## Dataset records
● ● ● ●

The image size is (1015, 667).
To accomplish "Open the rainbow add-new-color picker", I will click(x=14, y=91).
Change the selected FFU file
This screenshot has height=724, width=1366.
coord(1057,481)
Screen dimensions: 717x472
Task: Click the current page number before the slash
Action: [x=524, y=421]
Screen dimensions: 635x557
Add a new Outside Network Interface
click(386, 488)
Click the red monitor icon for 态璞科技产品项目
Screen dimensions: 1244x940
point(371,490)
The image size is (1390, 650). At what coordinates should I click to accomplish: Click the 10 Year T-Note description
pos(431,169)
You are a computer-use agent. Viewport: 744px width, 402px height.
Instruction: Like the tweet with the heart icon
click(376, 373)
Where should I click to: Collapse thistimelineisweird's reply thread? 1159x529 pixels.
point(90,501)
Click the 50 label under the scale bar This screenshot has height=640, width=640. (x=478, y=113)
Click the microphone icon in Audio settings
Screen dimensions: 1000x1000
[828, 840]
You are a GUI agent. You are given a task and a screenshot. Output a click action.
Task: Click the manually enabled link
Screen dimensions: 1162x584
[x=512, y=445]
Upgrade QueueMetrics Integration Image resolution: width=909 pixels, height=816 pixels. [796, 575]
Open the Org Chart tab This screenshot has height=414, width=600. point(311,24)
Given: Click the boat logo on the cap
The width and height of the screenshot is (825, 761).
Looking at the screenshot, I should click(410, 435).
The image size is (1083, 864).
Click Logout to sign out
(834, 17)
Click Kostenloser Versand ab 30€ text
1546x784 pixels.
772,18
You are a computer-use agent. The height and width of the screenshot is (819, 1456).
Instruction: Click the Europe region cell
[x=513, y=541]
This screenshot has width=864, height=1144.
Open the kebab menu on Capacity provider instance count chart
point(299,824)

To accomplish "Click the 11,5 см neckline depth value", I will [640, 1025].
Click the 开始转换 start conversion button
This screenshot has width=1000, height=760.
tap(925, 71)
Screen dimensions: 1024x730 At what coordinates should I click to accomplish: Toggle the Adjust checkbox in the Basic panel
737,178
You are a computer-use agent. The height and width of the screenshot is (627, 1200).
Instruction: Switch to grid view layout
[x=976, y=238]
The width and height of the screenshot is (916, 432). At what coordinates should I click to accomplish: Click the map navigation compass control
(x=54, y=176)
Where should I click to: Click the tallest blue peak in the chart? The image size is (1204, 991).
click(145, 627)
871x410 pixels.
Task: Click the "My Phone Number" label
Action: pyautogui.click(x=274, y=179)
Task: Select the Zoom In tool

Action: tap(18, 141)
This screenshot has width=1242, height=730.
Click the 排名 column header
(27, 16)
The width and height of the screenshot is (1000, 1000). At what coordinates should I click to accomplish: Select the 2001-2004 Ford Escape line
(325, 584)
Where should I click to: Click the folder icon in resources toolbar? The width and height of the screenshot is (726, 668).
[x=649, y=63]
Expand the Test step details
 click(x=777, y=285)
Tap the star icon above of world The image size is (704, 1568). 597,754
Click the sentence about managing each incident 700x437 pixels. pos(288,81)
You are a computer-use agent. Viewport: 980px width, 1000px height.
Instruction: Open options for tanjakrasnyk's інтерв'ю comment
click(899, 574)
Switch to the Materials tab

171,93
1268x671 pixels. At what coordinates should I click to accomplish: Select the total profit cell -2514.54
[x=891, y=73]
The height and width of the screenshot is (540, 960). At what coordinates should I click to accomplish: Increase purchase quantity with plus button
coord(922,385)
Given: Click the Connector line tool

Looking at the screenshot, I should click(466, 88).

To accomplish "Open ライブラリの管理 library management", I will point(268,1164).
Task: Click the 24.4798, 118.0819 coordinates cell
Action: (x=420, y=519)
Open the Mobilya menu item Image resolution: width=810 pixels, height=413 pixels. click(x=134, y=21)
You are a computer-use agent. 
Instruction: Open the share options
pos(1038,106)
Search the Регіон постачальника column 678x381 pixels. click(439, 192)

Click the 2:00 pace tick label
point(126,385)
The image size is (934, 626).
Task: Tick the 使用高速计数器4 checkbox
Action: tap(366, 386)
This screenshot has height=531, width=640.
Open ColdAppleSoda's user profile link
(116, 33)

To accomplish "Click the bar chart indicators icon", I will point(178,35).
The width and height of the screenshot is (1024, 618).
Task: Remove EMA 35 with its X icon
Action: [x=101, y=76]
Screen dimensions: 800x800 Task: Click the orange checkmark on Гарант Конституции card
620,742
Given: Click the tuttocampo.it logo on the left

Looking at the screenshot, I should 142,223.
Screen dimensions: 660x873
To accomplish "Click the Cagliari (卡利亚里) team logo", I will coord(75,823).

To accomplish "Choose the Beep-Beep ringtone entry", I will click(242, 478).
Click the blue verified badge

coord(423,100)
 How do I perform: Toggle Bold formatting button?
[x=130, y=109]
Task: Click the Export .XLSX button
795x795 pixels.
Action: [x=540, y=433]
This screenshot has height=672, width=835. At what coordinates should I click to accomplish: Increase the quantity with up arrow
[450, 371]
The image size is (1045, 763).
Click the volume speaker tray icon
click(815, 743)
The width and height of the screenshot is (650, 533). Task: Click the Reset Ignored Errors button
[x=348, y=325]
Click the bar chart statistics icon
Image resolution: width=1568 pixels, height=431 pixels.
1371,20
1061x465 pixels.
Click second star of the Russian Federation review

● ● ● ●

## Problem details
Could you restate word for word the lines above from the one containing "Given: Click the Connector line tool" through the one containing "Search the Регіон", both included, and nothing else?

## Written solution
Given: Click the Connector line tool

Looking at the screenshot, I should click(466, 88).

To accomplish "Open ライブラリの管理 library management", I will point(268,1164).
Task: Click the 24.4798, 118.0819 coordinates cell
Action: (x=420, y=519)
Open the Mobilya menu item Image resolution: width=810 pixels, height=413 pixels. click(x=134, y=21)
You are a computer-use agent. 
Instruction: Open the share options
pos(1038,106)
Search the Регіон постачальника column 678x381 pixels. click(439, 192)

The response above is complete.